I went through this with Poppy when she was a puppy (you don't say how old Benji is, but I am guessing he is still young?). Poppy was a rather shy, nervous puppy, and I was careful to avoid any aversive corrections with her, so I tried hard to just ignore it - but when those sharp little teeth meet your bum unexpectedly, it is almost impossible not to shriek and jump and generally give the dog a super-satisfactory response. It worked with the clothes grabbing, though - stand absolutely still, staring into the middle distance until pup gets bored and lets go, and then immediately turn into a fun playmate, waving an acceptable tug toy and play for a minute or so. Pulling back, pushing, grabbing, talking - even "No! Let go! I said NO!" - is all fun attention for a puppy, but he will quickly learn that the best way to make you play is to let go. Keep up the play even when he is not grabbing at you - toys are for tugging, people are not. 

With the bum nipping - she started eyeing up people while we were out walking, so it had to stop. Next time she did it to me, I turned round and ROARED! It was so unusual that it worked - she sat down, cocked her head on one side, thought about it, and realised this was one game I really did not like. A quick "Oy!" has been enough to remind her ever since.

We play mouse hunts under the duvet, catching dogs with the duvet, and Dead Men Arise most mornings. I am fortunate in being retired - it takes ages to get dressed!


----------



## JE-UK (Mar 10, 2010)

I feel for you! My mini used to do the same thing, usually when we were getting dressed to take him for a walk, which made him more excited.

Does he understand 'SIT'? If so, now is the time to use it. Hold a stash of super yummy treats (cheese, hot dog, pieces of meat) in your hand and start getting dressed. The first time his feet leave the floor, freeze. As soon as all four feet are on the floor, say "GOOD dog" and toss a piece of cheese. The more you repeat this, the better. The dog learns that good things come when all four feet are on the floor and you do nothing but freeze in a really boring way when he leaps and grabs your clothes. 

Over time, you can start asking him to sit when you think he might be tempted. Mine will now slam his butt into a sit as soon as I start putting my coat on. 

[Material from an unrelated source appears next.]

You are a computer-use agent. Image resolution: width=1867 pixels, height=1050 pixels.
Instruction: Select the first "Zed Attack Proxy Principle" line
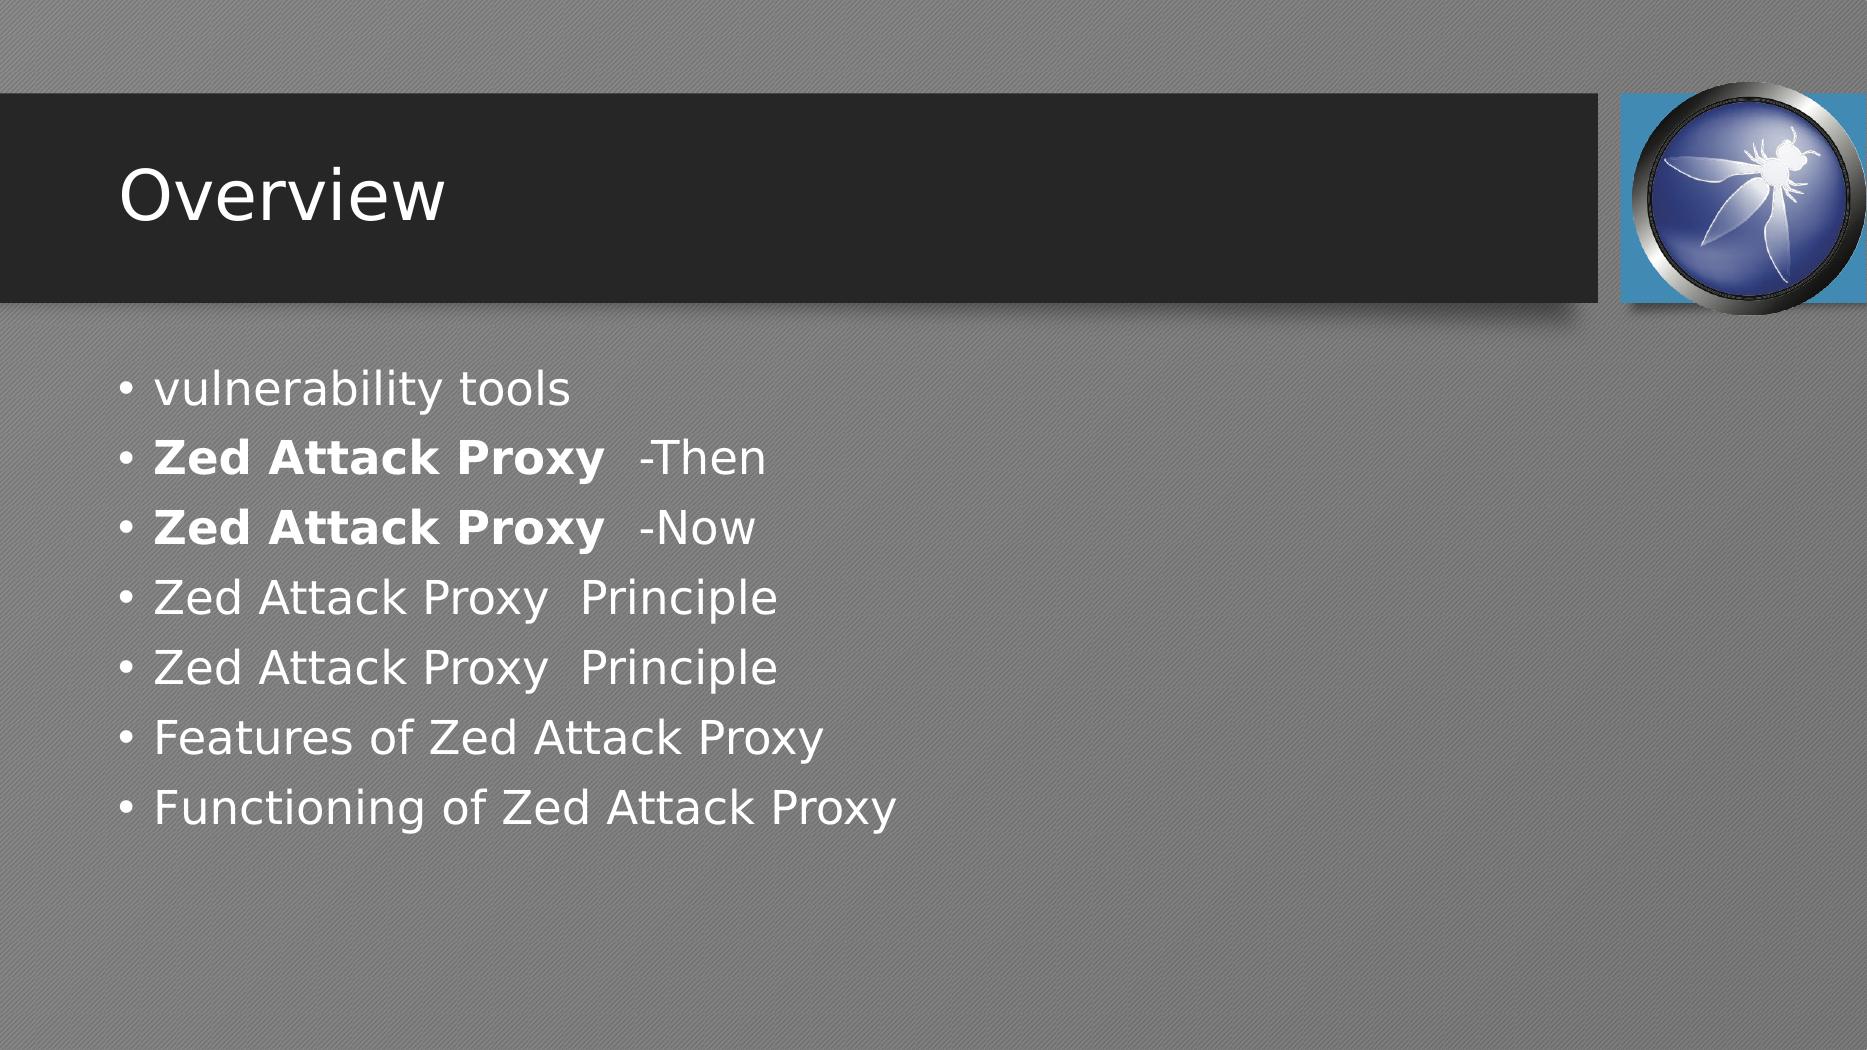pos(465,599)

The key is to make the behaviour you want MORE rewarding for the dog than the behaviour you don't want. So you may go through a lot of cheese before he builds good habits :smile:.


----------



## WeLoveBenji (Jan 18, 2011)

Thank you! I will try both suggestions asap


----------



## fjm (Jun 4, 2010)

They are really two versions of the same thing - one using play as a reward, the other food. The principle is the same, to ignore and freeze out the pup when he is doing something you don't want, and to reward what you do want.


----------